**** Data for this exercise
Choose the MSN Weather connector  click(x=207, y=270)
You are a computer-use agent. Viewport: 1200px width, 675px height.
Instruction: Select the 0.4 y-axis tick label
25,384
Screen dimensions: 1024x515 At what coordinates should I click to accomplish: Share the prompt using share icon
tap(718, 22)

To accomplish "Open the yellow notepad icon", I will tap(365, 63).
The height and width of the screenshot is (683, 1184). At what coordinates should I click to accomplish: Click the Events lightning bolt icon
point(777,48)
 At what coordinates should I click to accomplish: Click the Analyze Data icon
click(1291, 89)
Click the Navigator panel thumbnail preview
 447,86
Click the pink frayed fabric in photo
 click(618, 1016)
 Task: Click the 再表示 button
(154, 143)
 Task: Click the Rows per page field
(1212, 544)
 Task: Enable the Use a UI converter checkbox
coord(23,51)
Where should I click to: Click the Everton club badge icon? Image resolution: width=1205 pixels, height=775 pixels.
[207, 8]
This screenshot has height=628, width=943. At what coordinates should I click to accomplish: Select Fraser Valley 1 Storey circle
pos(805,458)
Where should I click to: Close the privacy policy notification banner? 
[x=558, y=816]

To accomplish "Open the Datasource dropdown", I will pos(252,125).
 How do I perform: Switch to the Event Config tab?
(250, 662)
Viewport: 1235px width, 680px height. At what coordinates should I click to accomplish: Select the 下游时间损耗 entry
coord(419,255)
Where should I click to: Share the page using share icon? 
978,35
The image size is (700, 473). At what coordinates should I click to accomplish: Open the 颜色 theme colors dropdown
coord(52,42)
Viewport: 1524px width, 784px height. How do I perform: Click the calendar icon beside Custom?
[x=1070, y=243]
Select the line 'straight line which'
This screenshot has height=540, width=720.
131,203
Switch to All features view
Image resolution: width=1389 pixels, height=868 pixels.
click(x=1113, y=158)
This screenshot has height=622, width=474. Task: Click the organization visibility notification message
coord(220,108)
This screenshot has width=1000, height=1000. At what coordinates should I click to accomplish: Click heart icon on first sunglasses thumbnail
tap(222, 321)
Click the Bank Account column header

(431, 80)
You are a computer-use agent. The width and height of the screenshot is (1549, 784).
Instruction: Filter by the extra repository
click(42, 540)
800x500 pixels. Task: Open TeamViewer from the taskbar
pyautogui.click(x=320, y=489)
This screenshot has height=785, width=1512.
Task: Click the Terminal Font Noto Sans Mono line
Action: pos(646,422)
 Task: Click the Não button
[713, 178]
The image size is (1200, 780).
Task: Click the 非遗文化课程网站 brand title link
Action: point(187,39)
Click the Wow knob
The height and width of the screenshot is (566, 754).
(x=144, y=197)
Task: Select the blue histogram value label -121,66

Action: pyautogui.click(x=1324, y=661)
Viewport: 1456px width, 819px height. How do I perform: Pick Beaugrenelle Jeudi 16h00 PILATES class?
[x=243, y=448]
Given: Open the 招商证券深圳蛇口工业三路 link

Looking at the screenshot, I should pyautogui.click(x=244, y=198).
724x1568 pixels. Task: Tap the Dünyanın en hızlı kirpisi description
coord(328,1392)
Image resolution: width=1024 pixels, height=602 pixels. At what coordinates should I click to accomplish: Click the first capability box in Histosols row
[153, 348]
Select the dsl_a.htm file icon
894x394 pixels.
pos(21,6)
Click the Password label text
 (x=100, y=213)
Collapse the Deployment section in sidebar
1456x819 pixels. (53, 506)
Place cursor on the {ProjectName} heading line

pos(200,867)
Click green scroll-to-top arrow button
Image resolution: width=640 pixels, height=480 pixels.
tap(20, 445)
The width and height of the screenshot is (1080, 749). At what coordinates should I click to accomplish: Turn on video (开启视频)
********
## [Instructions for the task]
Copy the lines exactly as they appear, from the line containing "Analyze Data icon" down through the line containing "coord(23,51)", with both of those lines included.

## [Final result]
 At what coordinates should I click to accomplish: Click the Analyze Data icon
click(1291, 89)
Click the Navigator panel thumbnail preview
 447,86
Click the pink frayed fabric in photo
 click(618, 1016)
 Task: Click the 再表示 button
(154, 143)
 Task: Click the Rows per page field
(1212, 544)
 Task: Enable the Use a UI converter checkbox
coord(23,51)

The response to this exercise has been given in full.